Wirral – Memories of the 1920’s and 1930’s

 
What was WIRRAL like between 1919 and 1939?

This video shows you film of the era. After a brief look at Wirral today, we move back in time to 1919 when we join a train at Bebington Station which gives us a lineside view of Port Sunlight Village. Lever's employees arrive in the village via Port Sunlight Station. In the village the Fire Brigade is practising whilst in the works, horse drawn traffic, water transport and steam trains move the goods. In 1929 the locomotives are exported from Birkenhead docks and the following year Birkenhead Trams negotiate floods on New Chester Road. In 1934 King George V and Queen Mary open the New Mersey Road Tunnel and Library. At Bebington Oval, England play France at Motoball (football on motorcycles), Lever's Founders Day events take place and in the same year there is the New Ferry Carnival. Cammell Laird launches its 1,000th ship - the 'Clement' and later in 1938 the 'Mauretania'. Between 1929 and 1939 we look at days of leisure in New Brighton.

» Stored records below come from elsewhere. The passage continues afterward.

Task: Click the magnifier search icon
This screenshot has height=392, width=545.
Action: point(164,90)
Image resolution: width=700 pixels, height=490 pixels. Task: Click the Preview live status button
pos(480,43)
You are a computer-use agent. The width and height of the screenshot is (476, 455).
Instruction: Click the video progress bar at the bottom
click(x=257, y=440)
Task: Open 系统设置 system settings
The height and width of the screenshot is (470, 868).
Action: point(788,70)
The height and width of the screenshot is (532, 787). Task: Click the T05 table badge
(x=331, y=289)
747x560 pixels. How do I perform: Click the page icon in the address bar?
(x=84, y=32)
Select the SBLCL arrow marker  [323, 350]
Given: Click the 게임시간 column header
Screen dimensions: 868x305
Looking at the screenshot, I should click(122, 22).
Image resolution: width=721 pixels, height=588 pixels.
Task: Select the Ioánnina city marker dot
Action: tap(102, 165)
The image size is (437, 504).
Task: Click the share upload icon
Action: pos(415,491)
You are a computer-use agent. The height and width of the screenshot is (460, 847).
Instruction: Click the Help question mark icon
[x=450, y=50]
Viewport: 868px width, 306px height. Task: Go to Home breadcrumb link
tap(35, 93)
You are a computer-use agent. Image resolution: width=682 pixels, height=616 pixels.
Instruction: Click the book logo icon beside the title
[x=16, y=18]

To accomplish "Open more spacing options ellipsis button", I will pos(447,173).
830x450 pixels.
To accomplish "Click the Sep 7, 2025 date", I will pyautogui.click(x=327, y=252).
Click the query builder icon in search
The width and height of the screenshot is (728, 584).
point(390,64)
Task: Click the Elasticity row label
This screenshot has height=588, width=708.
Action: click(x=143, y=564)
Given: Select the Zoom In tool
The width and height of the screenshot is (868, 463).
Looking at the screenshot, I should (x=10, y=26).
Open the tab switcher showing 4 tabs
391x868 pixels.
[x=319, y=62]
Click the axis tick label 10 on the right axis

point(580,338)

King George VI's coronation is celebrated in Priory Court, Birkenhead, and Sir Alan Cobham's Flying Circus visits Upton with an array of aircraft of the era. In 1938 skaters enjoy frozen Raby Mere and Parkgate as a sandy shore instead of weeds. In the same year, steam traction gives way to electricity as the Wirral Lines of the LMS are electrified between Birkenhead Park, New Brighton and West Kirby. The last ferry operates from Rock Ferry to Liverpool in 1938, Seacombe Ferry links with the bus terminus packed with buses and in 1939 we join the New Brighton Ferry. Our journey into the past ends back in 1919 as Lever's staff leave Port Sunlight for home by train. These are just some of the remarkable contents of this video production.